- What is required -
Here the job is to transcribe only the lines from the one containing "Screen dimensions: 1389x868" through the last line below, exactly as written; please leave out pictures.

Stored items

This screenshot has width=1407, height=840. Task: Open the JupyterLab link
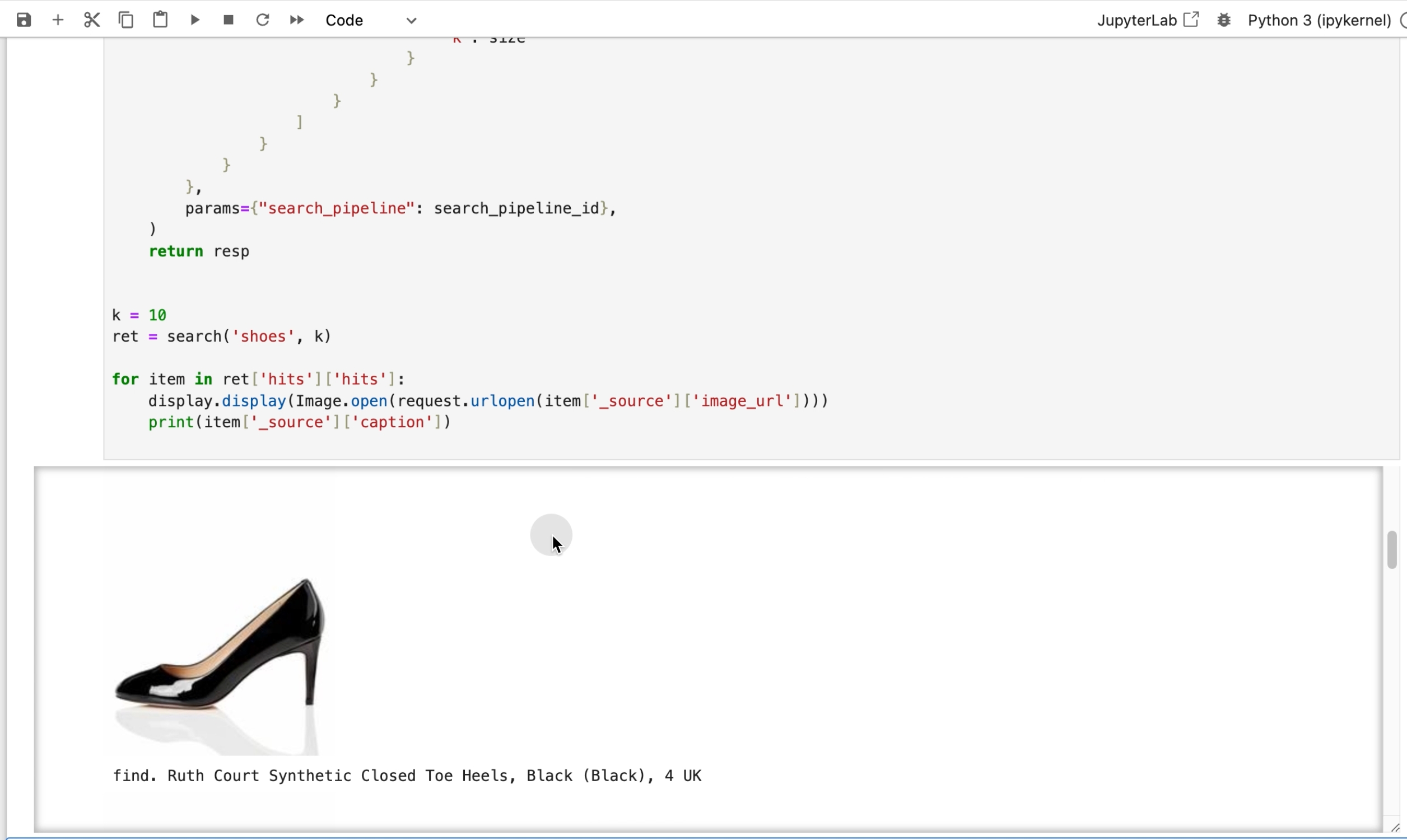click(x=1148, y=20)
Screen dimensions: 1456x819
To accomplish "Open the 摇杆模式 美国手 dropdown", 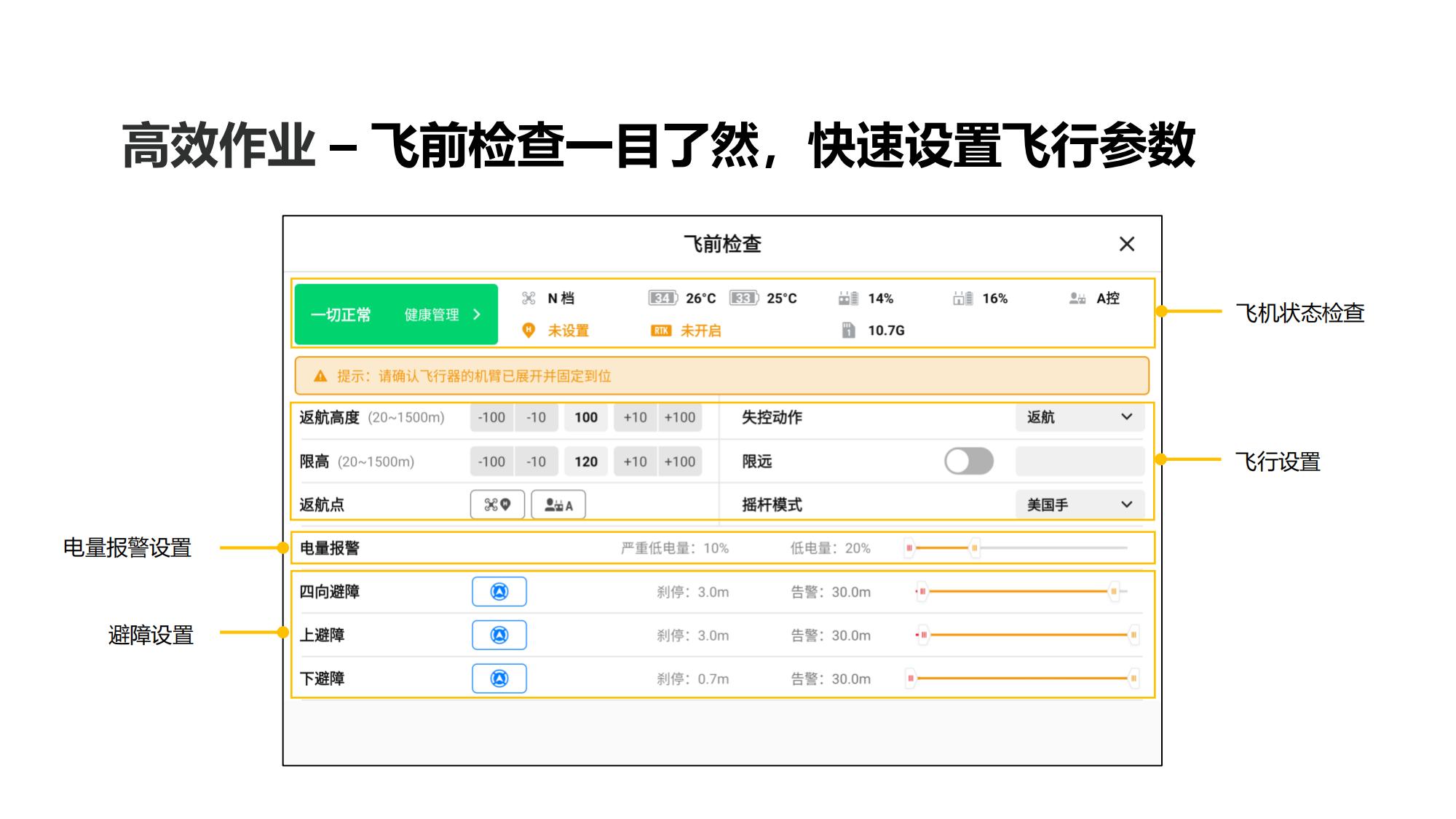I will click(x=1080, y=505).
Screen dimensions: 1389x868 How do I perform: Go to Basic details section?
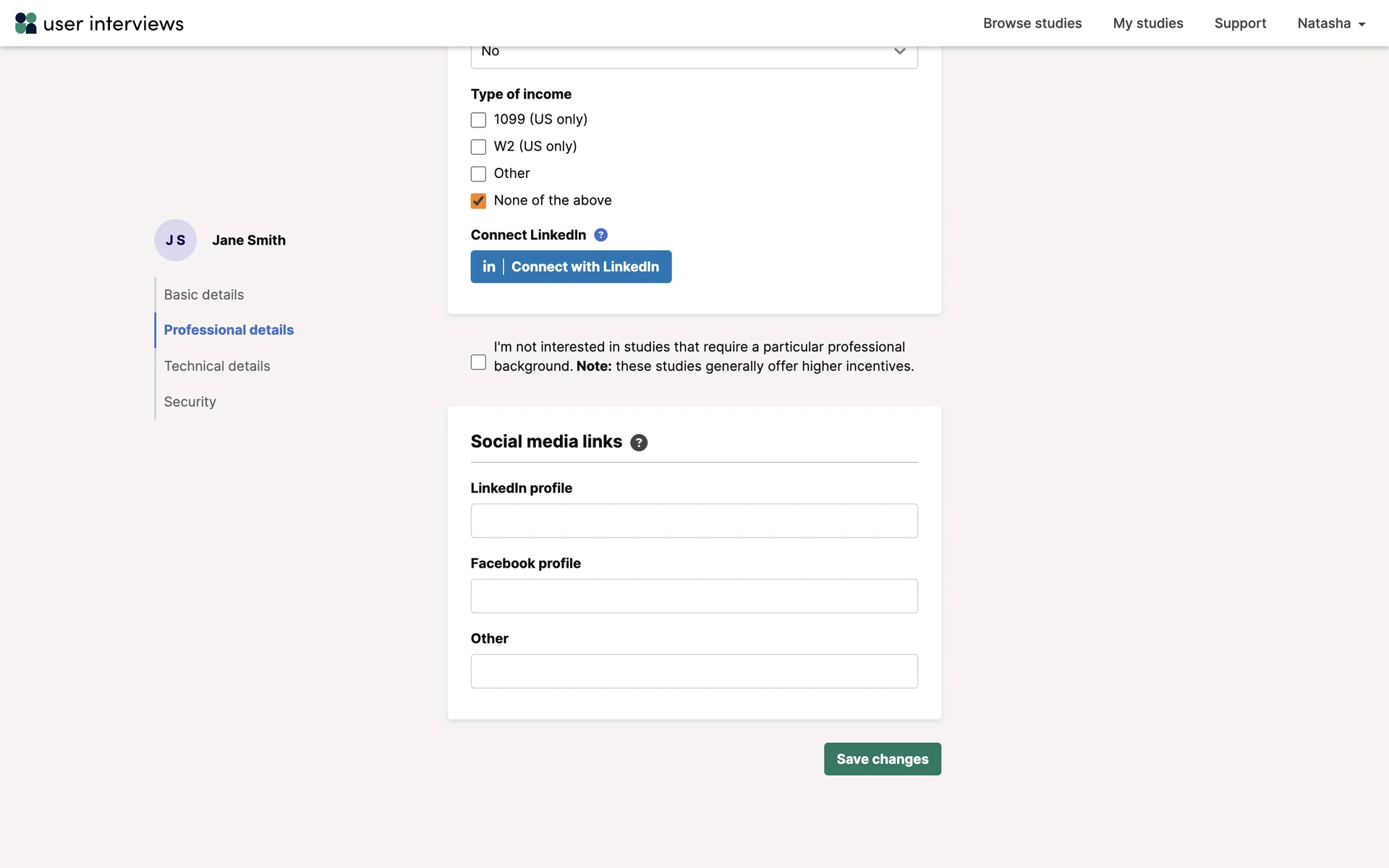tap(204, 294)
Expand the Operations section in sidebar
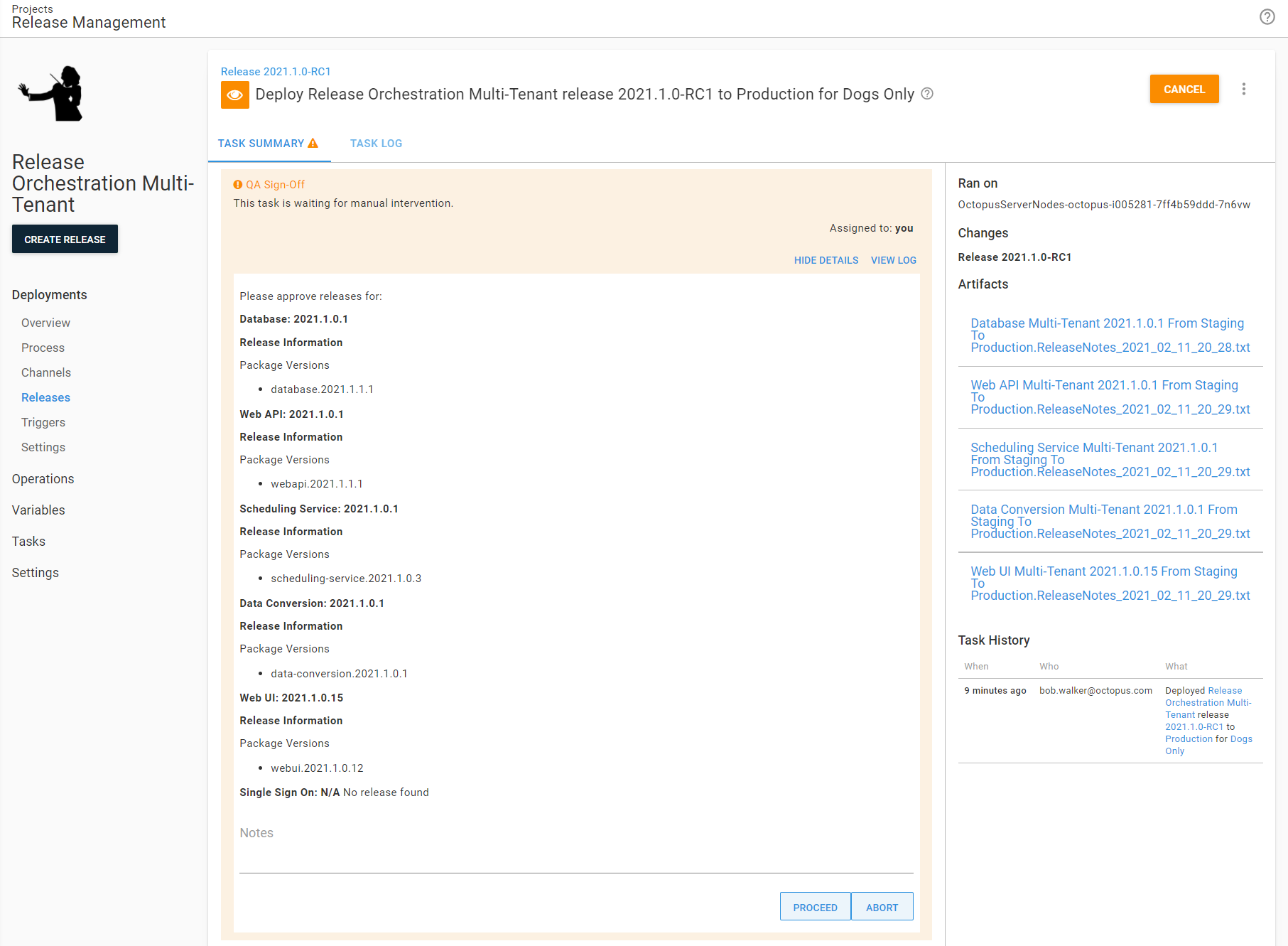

- Result of this task -
Screen dimensions: 1389x868 How do I perform: Go to Basic details section?
tap(204, 294)
Expand the Operations section in sidebar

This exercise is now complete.